Quando si ha a che fare una con malattia incurabile, difficilmente se ne parla direttamente con il malato. Probabilmente si cerca di indorargli la pillola perché risulti più accetta. Di certo si prega con e per il malato nella speranza di strappare a Dio un miracolo. Non è quello che accade normalmente?
Anche Gabriele dell’Addolorata ha avuto una malattia incurabile, almeno per il suo tempo: la tubercolosi polmonare. Un male orribile che portava ad accompagnare i colpi di tosse con copiose perdite di sangue. Un male che, nello stesso secolo, tanti santi ha ricondotto alla casa del Padre.
Padre Norberto racconta che Gabriele dell’Addolorata ha sempre desiderato morire piuttosto che offendere Dio. Non quindi per disprezzo della vita, né per il timore della sofferenza che una malattia avrebbe potuto procurargli.
A raccontarlo è padre Norberto che, durante i processi canonici, non fa che esaltare l’obbedienza del suo giovane religioso ai consigli del padre spirituale: non faceva nulla se non dopo averlo consultato!
Così, padre Norberto racconta che, nell’ultimo periodo della sua vita, Gabriele gli chiedeva sempre più spesso: “Mi lasci dimandare una buona e santa morte, ché i pericoli di disgustar Dio son tanti dalla parte del demonio, delle passioni, eccetera”. Il buon direttore, però, anche mosso dal timore che le sue preghiere fossero esaudite, gli raccomanda: “No, così in modo assoluto, no: dimandi piuttosto la grazia della sanità, se di maggior gloria di Dio e salute e vantaggio dell’anima sua, altrimenti che le accordi una buona e santa morte”.

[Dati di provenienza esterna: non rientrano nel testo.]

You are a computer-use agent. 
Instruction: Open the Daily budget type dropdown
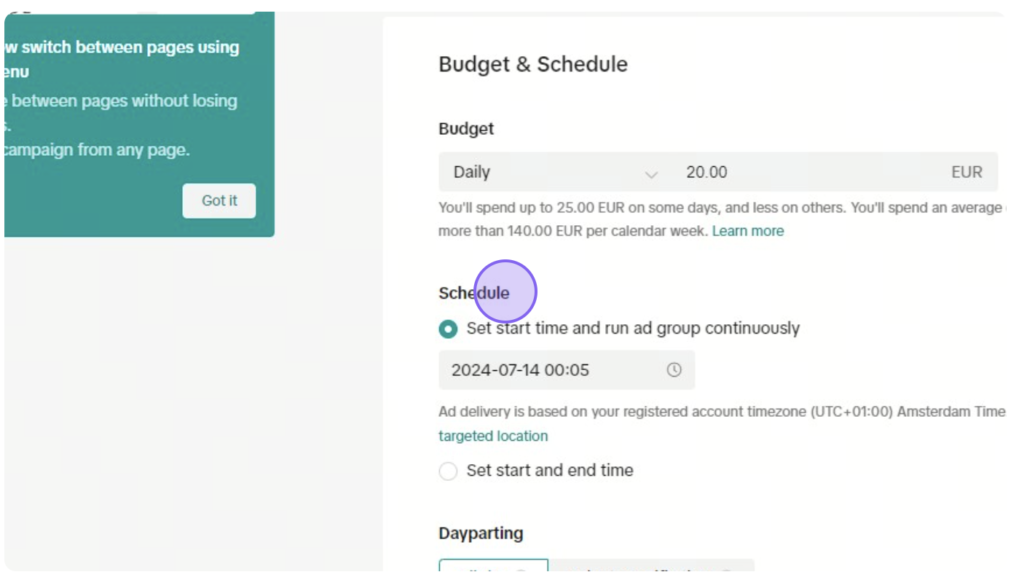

Nessuno meglio di lui poteva comprendere la sensibilità e la forte propensione alla santità del giovane religioso che “in tutti gli anni precedenti faceva rapidi progressi verso la santità” ma nell’ultimo addirittura “volava”.

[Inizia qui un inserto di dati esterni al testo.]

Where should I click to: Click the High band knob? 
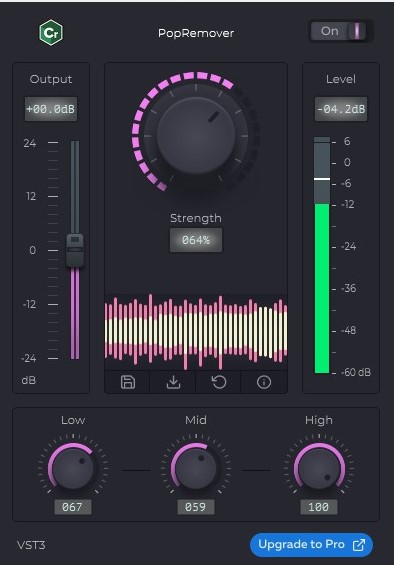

E quando anche la tosse si colorò di rosso, svelando in modo inequivocabile la diagnosi e la condanna, invece che farsene cruccio, Gabriele si rallegrò “vedendo giungere il termine da lui tanto sospirato… Non solo: fu il primo a parlarne come di cosa certa!”.

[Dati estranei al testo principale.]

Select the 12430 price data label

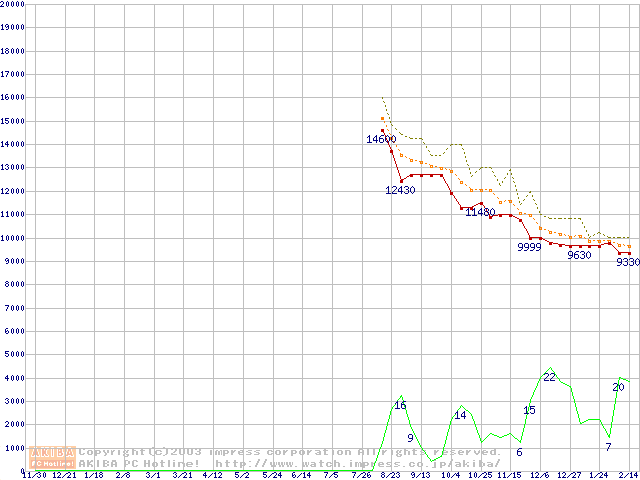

Non lo preoccupava morire, ma piuttosto si rammaricava di dover continuare ad affrontare i pericoli e le tentazioni del mondo, di essere “d’incomodo” ai confratelli, e soprattutto di ritardare il suo incontro con Dio e con Maria santissima, la “Mamma mia” tanto amata.
Da quel momento, i confratelli e lo stesso padre Norberto, iniziarono a rivolgere al giovane Gabriele dell’Addolorata tutti una medesima supplica: “quando giungerai lassù ricordati di preparare un posto anche per me… Chi va primo deve avere una briga in più per chi viene dopo…”.
Quanti pellegrini e devoti al santuario accorrono ogni anno. Ciascuno presenta al giovane Gabriele la sua supplica, la sua richiesta di aiuto, talvolta di grazia o di miracolo. San Gabriele risponde loro al modo in cui rispose ai suoi confratelli d’allora, “sorridendo graziosamente” diceva: “Spero nella misericordia di Dio, e nell’intercessione della Mamma mia”.